Get access to latest Eastern Europe airport tenders and bids. Find business opportunities and government contracts for Eastern Europe airport tenders, aircraft tenders, Eastern Europe helicopter tenders, airport engineering tenders, Eastern Europe air transport tenders, international airport tenders, Eastern Europe airport terminal tenders, taxiway tenders, Eastern Europe airport maintenance tenders, Eastern Europe airport software tenders, airport runway tenders. Find Eastern Europe airport bids, tenders, procurement, RFPs, RFQs, ICBs.
An airport is an aerodrome with extended facilities, mostly for commercial air transport. Airports usually consists of a landing area, which comprises an aerially accessible open space including at least one operationally active surface such as a runway for a plane to take off and to land or a helipad, and often includes adjacent utility buildings such as control towers, hangars and terminals, to maintain and monitor aircraft. Larger airports may have airport aprons, taxiway bridges, air traffic control centres, passenger facilities such as restaurants and lounges, and emergency services. Operating airports is extremely complicated, with a complex system of aircraft support services, passenger services, and aircraft control services contained within the operation. Airports revenues are divided into three major parts: aeronautical revenue, non-aeronautical revenue, and non-operating revenue. Aeronautical revenue makes up 56%, non-aeronautical revenue makes up 40%, and non-operating revenue makes up 4% of the total revenue of airports. Air traffic control (ATC) is the task of managing aircraft movements and making sure they are safe, orderly and expeditious. At the largest airports, air traffic control is a series of highly complex operations that requires managing frequent traffic that moves in all three dimensions. Ground control is responsible for directing all ground traffic in designated "movement areas", except the traffic on runways. This includes planes, baggage trains, snowplows, grass cutters, fuel trucks, stair trucks, airline food trucks, conveyor belt vehicles and other vehicles.

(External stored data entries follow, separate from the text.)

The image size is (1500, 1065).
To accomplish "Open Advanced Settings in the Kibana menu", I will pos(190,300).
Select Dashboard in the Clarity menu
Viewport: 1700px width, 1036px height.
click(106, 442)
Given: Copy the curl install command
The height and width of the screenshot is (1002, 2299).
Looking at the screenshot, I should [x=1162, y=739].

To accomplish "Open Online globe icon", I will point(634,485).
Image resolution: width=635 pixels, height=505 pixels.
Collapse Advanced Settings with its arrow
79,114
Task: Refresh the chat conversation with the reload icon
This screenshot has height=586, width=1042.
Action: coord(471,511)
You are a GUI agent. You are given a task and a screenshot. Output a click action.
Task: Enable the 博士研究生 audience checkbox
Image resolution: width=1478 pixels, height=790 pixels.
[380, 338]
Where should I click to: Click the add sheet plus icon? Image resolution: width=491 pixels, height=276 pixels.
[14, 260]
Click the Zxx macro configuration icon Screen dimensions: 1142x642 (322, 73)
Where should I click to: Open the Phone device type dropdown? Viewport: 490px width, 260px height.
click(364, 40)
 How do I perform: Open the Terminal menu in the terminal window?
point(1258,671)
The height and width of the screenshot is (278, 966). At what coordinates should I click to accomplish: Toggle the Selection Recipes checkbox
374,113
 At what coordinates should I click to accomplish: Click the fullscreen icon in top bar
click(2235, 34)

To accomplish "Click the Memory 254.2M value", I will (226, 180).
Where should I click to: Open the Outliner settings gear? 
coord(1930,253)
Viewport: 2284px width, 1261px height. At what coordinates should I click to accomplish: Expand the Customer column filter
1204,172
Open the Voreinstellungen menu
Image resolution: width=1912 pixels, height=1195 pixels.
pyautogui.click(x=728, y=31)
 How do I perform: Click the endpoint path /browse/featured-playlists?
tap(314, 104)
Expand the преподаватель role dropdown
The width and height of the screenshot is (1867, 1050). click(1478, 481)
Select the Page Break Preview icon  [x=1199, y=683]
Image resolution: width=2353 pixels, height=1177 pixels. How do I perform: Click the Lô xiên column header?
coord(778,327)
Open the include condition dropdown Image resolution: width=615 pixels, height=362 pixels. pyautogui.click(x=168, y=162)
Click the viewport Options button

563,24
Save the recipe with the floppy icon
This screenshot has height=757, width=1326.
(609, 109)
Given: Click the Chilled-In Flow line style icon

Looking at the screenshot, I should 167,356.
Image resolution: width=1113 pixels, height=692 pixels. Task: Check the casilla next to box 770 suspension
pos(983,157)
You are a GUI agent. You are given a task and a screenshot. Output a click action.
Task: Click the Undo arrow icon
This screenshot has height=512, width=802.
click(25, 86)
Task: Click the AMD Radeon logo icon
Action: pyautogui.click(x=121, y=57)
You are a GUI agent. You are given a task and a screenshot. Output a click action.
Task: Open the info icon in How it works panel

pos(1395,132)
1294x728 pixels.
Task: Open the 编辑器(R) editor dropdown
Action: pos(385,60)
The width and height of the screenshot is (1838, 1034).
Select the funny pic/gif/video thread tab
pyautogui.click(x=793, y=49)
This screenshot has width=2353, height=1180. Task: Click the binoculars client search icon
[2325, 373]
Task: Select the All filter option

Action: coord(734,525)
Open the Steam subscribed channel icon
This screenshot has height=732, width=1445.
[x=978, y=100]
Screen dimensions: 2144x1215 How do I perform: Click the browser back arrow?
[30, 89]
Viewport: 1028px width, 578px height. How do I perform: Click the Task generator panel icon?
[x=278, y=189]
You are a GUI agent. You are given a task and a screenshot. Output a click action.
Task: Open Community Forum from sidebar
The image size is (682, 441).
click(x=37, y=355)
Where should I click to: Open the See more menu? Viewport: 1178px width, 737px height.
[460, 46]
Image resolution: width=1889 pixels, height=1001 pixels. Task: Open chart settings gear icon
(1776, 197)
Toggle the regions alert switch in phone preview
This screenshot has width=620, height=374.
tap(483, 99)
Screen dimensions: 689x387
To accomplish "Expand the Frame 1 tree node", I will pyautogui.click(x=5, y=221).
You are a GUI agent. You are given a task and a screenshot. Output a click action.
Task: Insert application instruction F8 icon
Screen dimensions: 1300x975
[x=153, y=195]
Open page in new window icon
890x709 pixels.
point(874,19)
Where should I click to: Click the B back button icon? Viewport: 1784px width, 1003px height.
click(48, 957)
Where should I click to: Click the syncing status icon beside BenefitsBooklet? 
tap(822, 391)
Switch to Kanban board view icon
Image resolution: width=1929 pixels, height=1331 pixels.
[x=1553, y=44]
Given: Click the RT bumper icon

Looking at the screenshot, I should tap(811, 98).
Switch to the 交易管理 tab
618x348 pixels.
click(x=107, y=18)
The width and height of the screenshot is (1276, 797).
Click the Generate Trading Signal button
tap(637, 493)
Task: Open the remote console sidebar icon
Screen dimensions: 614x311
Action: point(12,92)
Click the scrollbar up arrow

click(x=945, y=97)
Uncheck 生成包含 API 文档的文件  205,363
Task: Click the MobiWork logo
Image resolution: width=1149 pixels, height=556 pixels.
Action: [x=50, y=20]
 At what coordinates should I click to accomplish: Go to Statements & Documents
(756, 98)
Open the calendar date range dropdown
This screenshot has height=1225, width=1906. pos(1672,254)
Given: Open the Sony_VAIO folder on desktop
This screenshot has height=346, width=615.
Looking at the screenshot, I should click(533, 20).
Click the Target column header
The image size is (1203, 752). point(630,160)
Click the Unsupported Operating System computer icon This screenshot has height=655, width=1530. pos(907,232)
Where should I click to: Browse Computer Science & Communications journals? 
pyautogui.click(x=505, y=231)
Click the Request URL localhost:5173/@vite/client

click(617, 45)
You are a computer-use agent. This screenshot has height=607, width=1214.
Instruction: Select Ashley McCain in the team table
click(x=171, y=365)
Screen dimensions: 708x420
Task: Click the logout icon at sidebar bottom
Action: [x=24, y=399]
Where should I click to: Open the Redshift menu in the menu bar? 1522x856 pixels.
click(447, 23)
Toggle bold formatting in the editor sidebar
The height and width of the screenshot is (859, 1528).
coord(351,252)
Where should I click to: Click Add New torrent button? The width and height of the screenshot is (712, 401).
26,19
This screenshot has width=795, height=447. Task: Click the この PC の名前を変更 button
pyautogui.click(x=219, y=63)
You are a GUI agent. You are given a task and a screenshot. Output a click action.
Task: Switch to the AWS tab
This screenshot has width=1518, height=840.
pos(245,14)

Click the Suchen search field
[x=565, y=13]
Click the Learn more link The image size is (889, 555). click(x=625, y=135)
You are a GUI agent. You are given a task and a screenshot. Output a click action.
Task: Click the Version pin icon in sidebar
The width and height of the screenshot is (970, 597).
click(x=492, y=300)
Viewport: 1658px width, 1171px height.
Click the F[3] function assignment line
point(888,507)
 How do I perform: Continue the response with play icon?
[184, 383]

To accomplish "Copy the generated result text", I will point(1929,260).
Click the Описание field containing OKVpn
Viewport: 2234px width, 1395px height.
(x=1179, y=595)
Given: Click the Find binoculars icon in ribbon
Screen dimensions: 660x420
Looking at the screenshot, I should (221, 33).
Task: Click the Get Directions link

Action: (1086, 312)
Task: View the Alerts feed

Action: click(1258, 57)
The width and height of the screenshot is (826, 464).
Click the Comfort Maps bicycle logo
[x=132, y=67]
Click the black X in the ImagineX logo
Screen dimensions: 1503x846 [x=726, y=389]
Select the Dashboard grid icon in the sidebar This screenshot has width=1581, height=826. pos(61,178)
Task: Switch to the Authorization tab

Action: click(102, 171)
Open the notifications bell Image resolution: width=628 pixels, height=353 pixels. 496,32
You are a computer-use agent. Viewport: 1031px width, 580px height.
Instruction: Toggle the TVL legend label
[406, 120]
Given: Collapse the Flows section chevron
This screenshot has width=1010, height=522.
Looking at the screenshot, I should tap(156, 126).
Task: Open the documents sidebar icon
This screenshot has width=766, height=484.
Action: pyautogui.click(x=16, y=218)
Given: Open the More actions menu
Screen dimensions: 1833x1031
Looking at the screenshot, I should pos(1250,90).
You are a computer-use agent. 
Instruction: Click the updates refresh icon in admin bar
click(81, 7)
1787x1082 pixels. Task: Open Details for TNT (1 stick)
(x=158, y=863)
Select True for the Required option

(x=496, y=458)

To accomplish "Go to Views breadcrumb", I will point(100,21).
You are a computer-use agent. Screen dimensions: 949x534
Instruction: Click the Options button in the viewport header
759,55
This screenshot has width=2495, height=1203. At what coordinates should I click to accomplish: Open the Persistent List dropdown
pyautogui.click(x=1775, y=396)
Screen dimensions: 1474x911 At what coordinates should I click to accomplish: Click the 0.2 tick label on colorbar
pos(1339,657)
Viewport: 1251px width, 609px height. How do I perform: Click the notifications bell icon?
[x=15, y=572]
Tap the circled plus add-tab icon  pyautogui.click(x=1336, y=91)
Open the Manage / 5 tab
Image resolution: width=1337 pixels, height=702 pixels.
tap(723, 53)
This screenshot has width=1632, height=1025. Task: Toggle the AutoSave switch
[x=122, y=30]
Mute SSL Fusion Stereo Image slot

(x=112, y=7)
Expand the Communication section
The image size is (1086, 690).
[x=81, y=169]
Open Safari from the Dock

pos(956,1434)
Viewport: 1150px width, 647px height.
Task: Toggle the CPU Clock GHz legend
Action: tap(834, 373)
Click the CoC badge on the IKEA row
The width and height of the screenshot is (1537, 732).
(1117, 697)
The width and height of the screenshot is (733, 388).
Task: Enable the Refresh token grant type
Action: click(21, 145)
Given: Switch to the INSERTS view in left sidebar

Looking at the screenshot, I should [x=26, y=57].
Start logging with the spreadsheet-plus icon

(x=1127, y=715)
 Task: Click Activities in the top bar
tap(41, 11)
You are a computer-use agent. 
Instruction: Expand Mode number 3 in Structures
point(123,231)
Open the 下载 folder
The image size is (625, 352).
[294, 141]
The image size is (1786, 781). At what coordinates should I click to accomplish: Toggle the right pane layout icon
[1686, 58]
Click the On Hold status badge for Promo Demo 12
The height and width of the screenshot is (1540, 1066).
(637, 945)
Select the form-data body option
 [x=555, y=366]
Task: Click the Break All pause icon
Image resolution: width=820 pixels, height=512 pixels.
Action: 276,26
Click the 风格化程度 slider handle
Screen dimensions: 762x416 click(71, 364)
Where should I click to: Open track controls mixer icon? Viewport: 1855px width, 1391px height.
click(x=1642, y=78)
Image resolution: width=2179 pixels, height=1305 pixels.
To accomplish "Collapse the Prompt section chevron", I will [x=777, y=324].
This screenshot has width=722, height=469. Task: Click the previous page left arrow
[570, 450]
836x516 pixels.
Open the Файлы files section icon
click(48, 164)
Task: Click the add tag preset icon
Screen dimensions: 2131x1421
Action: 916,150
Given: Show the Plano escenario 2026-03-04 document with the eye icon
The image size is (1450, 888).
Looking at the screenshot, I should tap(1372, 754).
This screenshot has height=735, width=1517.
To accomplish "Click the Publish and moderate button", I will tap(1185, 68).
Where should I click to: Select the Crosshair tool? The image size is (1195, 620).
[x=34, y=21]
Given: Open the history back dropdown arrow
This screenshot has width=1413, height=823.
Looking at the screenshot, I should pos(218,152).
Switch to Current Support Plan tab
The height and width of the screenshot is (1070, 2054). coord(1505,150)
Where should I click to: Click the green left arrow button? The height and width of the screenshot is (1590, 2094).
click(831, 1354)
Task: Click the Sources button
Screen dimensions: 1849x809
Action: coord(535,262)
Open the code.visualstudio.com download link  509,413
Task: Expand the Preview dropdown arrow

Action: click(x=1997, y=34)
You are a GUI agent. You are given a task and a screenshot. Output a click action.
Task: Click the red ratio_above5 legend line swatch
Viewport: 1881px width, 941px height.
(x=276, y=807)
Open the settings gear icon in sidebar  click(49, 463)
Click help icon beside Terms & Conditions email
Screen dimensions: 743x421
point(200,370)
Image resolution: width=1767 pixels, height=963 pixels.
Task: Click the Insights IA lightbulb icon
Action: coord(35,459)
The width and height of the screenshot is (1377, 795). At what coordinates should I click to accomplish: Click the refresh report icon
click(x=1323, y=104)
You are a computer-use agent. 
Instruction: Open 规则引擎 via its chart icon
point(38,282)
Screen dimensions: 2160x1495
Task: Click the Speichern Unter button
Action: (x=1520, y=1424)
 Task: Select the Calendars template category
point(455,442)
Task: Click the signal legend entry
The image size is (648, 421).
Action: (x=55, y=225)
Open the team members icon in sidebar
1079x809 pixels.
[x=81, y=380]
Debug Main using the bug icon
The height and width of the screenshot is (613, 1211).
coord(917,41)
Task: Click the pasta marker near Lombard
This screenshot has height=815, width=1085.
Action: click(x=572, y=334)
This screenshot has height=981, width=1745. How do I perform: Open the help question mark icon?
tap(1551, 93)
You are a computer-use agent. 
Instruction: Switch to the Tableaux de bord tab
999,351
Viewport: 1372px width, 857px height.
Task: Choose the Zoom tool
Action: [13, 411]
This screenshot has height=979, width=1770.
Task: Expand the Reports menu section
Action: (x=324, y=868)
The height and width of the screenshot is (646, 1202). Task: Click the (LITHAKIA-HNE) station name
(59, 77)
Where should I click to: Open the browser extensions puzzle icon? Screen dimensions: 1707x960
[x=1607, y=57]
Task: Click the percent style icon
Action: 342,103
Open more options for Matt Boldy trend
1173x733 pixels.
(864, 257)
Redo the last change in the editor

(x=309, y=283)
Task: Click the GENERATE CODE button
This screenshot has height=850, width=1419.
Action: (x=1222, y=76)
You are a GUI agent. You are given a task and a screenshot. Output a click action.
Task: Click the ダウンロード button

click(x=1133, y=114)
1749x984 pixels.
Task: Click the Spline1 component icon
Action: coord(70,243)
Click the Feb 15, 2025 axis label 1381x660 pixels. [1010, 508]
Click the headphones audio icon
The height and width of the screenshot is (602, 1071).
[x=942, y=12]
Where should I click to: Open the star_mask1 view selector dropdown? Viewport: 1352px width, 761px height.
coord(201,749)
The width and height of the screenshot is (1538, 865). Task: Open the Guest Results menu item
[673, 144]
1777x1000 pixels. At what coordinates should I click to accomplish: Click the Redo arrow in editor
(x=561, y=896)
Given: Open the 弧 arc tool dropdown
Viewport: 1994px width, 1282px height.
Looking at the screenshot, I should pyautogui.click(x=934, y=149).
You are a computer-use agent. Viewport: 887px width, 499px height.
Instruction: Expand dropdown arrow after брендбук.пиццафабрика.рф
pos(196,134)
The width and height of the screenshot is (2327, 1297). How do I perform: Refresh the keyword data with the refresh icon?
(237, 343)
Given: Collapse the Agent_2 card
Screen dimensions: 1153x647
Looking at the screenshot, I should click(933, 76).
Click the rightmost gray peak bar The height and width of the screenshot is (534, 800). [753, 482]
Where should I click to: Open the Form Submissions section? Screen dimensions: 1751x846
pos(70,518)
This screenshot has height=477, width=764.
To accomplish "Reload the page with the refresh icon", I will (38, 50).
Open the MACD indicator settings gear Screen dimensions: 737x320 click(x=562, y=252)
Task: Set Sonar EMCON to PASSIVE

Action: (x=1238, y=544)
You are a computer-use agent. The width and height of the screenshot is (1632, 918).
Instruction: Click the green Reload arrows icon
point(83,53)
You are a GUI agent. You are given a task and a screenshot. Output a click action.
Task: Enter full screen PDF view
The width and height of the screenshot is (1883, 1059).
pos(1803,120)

Eastern Europe is the eastern region of Europe. There is no consistent definition of the precise area it covers, partly because the term has a wide range of geopolitical, geographical, ethnic, cultural, and socioeconomic connotations. Russia, located in Eastern Europe, is both the largest and most populous country of Europe, spanning roughly 40% of the continent's total landmass, with over 15% of its total population. According to the Center for Educational Technologies at Wheeling Jesuit University, there are "almost as many definitions of Eastern Europe as there are scholars of the region". A related United Nations paper adds that "every assessment of spatial identities is essentially a social and cultural construct". One definition describes Eastern Europe as a cultural entity: the region lying in Europe with the main characteristics consisting of East Slavic, Greek, Byzantine, Eastern Orthodox, and some Ottoman cultural influences. Another definition was created during the Cold War and used more or less alike with the term Eastern Bloc. A similar definition names the formerly communist European states outside the Soviet Union as Eastern Europe. Such definitions are often seen as outdated but they are still sometimes used for statistical purposes. Countries in eastern europe, Belarus, Bulgaria, the Czech Republic, Hungary, Moldova, Poland, Romania, Slovakia, Ukraine and the western part of the Russian Federation.